- _PROBLEM TO WORK ON_:
Return the entries below word for word; no images should appear in the copy.

Stored data entries:
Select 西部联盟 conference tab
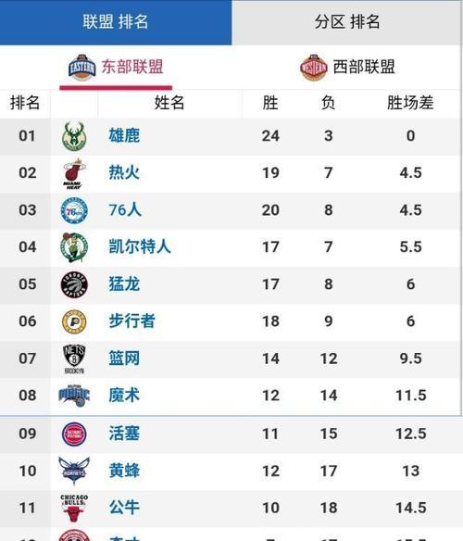Screen dimensions: 463x541 tap(348, 68)
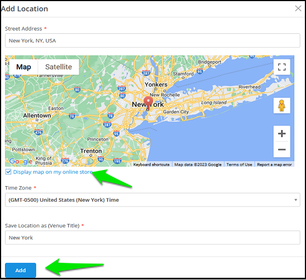The width and height of the screenshot is (306, 280).
Task: Click Report a map error link
Action: click(274, 164)
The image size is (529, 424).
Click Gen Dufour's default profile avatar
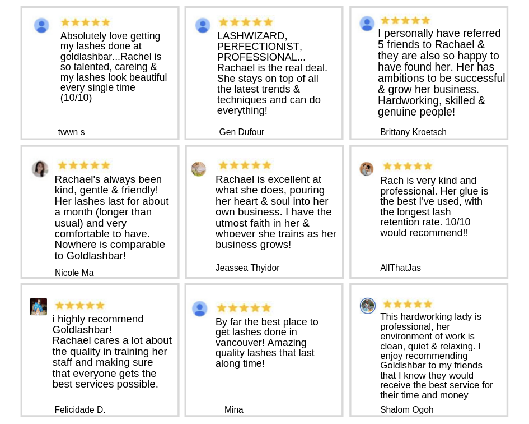203,25
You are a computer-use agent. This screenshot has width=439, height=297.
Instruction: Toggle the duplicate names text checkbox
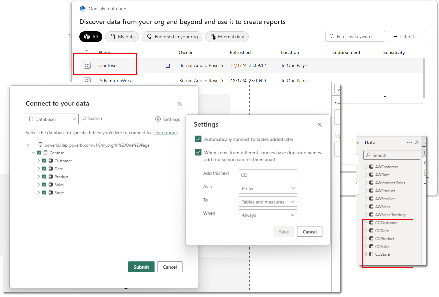click(x=198, y=152)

- _RESPONSE TO THIS EXERCISE_:
Select 西部联盟 conference tab
Screen dimensions: 463x541 tap(348, 68)
The width and height of the screenshot is (306, 280).
Task: Click Report a map error link
Action: click(274, 164)
The image size is (529, 424).
Click Gen Dufour's default profile avatar
203,25
You are a computer-use agent. This screenshot has width=439, height=297.
Instruction: Toggle the duplicate names text checkbox
click(x=198, y=152)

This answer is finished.